Brocade plans to release at the end of the year software that provides additional automation to the company's newer line of campus switches.
The forthcoming release of Switch Port Extender, along with the introduction this week of a family of ICX switches and support for open standards normally associated with software-defined data centers, are a continuation of Brocade's goal to simplify campus networking.
The Brocade software will compete with Cisco's Catalyst Instant Access. Both products automate administration tasks, such as firmware upgrades, across core, aggregation and edge switches found in a campus network.
Expanding switch automation to simplify network management is an ongoing trend among infrastructure vendors, Mike Fratto, analyst for Current Analysis said. Manual chores that were once handled through software now include adding new devices to a network or making adjustments to maintain a desired level of service.

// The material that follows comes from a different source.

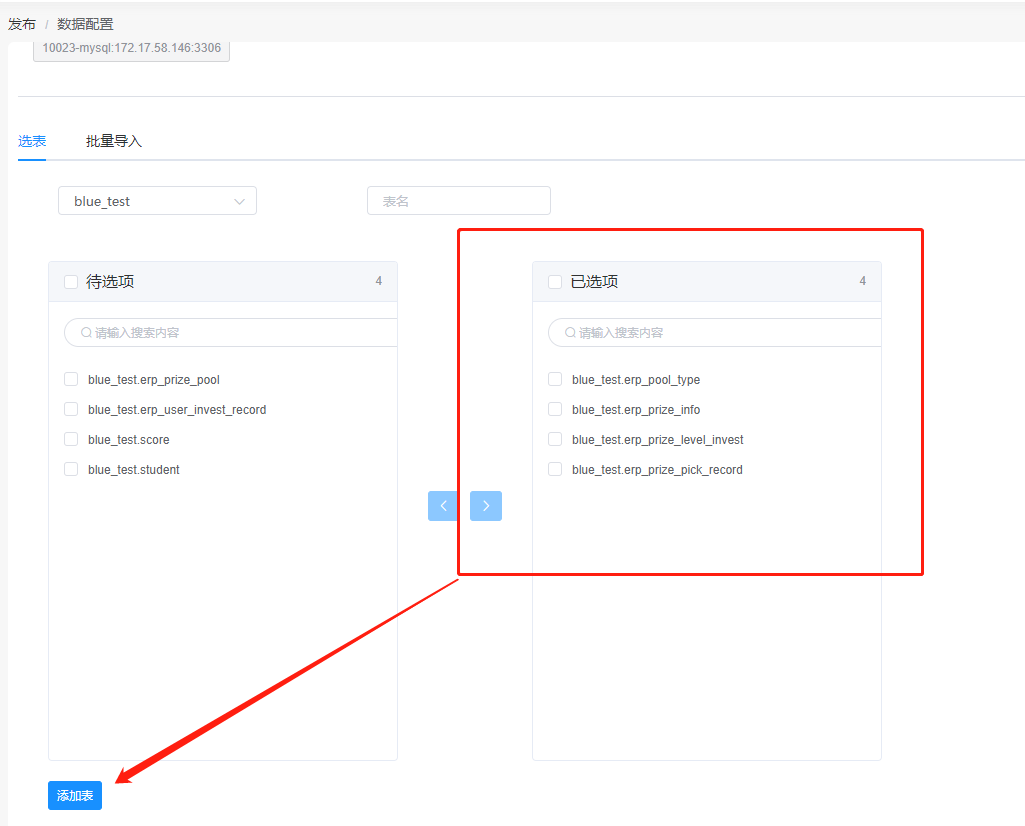
Task: Click the 发布 breadcrumb link
Action: [x=22, y=24]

Brocade plans to roll out the technology as a firmware update to its ICX 7750 and 7450 switches. Brocade said it will add Port Extender support to its new ICX 7250 family of switches in 2016.
Brocade limiting new features to ICX line of switches
Only the ICX line will get the update, so customers with other models are out of luck, Fratto said. "The opportunity [for Brocade] is with new customers, and existing ones going through a hardware refresh."
Leaving some customers waiting until they upgrade their switches may not be too damaging to Brocade, given its small share of the market, Fratto said.
In 2014, Brocade had less than 2% of the global switch market, according to IDC. Cisco accounts for about 65% with all other vendors having only a single-digit share.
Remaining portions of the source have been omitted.